Dataset items
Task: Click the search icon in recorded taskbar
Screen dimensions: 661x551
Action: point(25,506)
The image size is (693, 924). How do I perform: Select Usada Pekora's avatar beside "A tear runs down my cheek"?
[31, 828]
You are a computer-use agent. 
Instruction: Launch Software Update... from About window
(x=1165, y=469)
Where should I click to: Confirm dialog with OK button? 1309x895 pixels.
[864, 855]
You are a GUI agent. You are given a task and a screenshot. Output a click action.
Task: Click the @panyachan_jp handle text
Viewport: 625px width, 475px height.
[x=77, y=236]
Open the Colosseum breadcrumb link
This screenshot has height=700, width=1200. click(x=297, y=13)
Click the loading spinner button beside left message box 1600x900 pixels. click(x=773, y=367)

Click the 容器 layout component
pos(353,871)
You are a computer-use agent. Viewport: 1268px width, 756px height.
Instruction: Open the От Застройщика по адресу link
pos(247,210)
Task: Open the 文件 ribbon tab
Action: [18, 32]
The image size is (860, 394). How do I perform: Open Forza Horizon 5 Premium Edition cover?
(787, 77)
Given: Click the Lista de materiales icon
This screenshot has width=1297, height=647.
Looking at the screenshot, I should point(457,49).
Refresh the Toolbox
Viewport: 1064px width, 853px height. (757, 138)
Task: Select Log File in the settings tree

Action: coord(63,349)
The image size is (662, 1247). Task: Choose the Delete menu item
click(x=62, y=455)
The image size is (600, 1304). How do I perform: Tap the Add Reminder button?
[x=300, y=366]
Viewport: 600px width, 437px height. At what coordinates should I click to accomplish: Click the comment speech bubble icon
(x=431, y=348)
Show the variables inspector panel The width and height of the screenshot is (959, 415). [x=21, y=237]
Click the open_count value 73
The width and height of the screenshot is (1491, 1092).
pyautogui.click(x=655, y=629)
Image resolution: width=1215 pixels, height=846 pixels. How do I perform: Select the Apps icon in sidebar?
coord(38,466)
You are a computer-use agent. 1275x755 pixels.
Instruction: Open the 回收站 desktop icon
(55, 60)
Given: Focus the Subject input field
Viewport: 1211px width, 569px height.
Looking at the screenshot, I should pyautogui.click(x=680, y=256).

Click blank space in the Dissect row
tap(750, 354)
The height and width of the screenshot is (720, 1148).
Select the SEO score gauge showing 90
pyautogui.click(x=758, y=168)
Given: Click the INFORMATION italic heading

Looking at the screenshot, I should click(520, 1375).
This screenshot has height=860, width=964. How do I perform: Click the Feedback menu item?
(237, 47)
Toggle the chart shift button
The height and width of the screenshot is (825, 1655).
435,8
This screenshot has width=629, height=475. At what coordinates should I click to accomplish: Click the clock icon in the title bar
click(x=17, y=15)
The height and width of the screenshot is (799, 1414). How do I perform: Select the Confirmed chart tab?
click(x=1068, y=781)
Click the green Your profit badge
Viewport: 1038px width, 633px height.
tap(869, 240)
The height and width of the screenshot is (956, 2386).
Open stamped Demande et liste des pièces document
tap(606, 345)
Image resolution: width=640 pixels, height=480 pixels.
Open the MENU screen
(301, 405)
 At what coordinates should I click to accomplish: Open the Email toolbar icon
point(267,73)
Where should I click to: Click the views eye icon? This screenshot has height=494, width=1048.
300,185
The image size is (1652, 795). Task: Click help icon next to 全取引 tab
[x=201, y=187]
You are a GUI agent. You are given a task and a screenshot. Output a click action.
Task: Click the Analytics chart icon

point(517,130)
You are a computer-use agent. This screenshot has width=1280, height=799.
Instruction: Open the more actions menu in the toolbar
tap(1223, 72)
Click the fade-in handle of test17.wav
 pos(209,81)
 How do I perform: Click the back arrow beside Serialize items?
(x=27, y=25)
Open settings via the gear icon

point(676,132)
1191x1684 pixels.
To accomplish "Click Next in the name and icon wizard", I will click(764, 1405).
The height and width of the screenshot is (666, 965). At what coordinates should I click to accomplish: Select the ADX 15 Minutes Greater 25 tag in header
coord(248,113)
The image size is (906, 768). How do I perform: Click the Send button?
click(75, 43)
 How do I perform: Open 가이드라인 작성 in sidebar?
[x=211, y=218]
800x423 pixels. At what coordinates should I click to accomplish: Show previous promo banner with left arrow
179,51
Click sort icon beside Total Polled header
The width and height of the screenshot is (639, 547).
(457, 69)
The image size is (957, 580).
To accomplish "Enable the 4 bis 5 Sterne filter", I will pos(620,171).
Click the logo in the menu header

Required work
Retype every record exactly, omitting nothing.

Output for this exercise
Task: Click the search icon in recorded taskbar
Screen dimensions: 661x551
Action: point(25,506)
The image size is (693, 924). How do I perform: Select Usada Pekora's avatar beside "A tear runs down my cheek"?
[31, 828]
You are a computer-use agent. 
Instruction: Launch Software Update... from About window
(x=1165, y=469)
Where should I click to: Confirm dialog with OK button? 1309x895 pixels.
[864, 855]
You are a GUI agent. You are given a task and a screenshot. Output a click action.
Task: Click the @panyachan_jp handle text
Viewport: 625px width, 475px height.
[x=77, y=236]
Open the Colosseum breadcrumb link
This screenshot has height=700, width=1200. click(x=297, y=13)
Click the loading spinner button beside left message box 1600x900 pixels. click(x=773, y=367)

Click the 容器 layout component
pos(353,871)
You are a computer-use agent. Viewport: 1268px width, 756px height.
Instruction: Open the От Застройщика по адресу link
pos(247,210)
Task: Open the 文件 ribbon tab
Action: [18, 32]
The image size is (860, 394). How do I perform: Open Forza Horizon 5 Premium Edition cover?
(787, 77)
Given: Click the Lista de materiales icon
This screenshot has width=1297, height=647.
Looking at the screenshot, I should point(457,49).
Refresh the Toolbox
Viewport: 1064px width, 853px height. (757, 138)
Task: Select Log File in the settings tree

Action: coord(63,349)
The image size is (662, 1247). Task: Choose the Delete menu item
click(x=62, y=455)
The image size is (600, 1304). How do I perform: Tap the Add Reminder button?
[x=300, y=366]
Viewport: 600px width, 437px height. At what coordinates should I click to accomplish: Click the comment speech bubble icon
(x=431, y=348)
Show the variables inspector panel The width and height of the screenshot is (959, 415). [x=21, y=237]
Click the open_count value 73
The width and height of the screenshot is (1491, 1092).
pyautogui.click(x=655, y=629)
Image resolution: width=1215 pixels, height=846 pixels. How do I perform: Select the Apps icon in sidebar?
coord(38,466)
You are a computer-use agent. 1275x755 pixels.
Instruction: Open the 回收站 desktop icon
(55, 60)
Given: Focus the Subject input field
Viewport: 1211px width, 569px height.
Looking at the screenshot, I should pyautogui.click(x=680, y=256).

Click blank space in the Dissect row
tap(750, 354)
The height and width of the screenshot is (720, 1148).
Select the SEO score gauge showing 90
pyautogui.click(x=758, y=168)
Given: Click the INFORMATION italic heading

Looking at the screenshot, I should click(520, 1375).
This screenshot has height=860, width=964. How do I perform: Click the Feedback menu item?
(237, 47)
Toggle the chart shift button
The height and width of the screenshot is (825, 1655).
435,8
This screenshot has width=629, height=475. At what coordinates should I click to accomplish: Click the clock icon in the title bar
click(x=17, y=15)
The height and width of the screenshot is (799, 1414). How do I perform: Select the Confirmed chart tab?
click(x=1068, y=781)
Click the green Your profit badge
Viewport: 1038px width, 633px height.
tap(869, 240)
The height and width of the screenshot is (956, 2386).
Open stamped Demande et liste des pièces document
tap(606, 345)
Image resolution: width=640 pixels, height=480 pixels.
Open the MENU screen
(301, 405)
 At what coordinates should I click to accomplish: Open the Email toolbar icon
point(267,73)
Where should I click to: Click the views eye icon? This screenshot has height=494, width=1048.
300,185
The image size is (1652, 795). Task: Click help icon next to 全取引 tab
[x=201, y=187]
You are a GUI agent. You are given a task and a screenshot. Output a click action.
Task: Click the Analytics chart icon

point(517,130)
You are a computer-use agent. This screenshot has width=1280, height=799.
Instruction: Open the more actions menu in the toolbar
tap(1223, 72)
Click the fade-in handle of test17.wav
 pos(209,81)
 How do I perform: Click the back arrow beside Serialize items?
(x=27, y=25)
Open settings via the gear icon

point(676,132)
1191x1684 pixels.
To accomplish "Click Next in the name and icon wizard", I will click(764, 1405).
The height and width of the screenshot is (666, 965). At what coordinates should I click to accomplish: Select the ADX 15 Minutes Greater 25 tag in header
coord(248,113)
The image size is (906, 768). How do I perform: Click the Send button?
click(75, 43)
 How do I perform: Open 가이드라인 작성 in sidebar?
[x=211, y=218]
800x423 pixels. At what coordinates should I click to accomplish: Show previous promo banner with left arrow
179,51
Click sort icon beside Total Polled header
The width and height of the screenshot is (639, 547).
(457, 69)
The image size is (957, 580).
To accomplish "Enable the 4 bis 5 Sterne filter", I will pos(620,171).
Click the logo in the menu header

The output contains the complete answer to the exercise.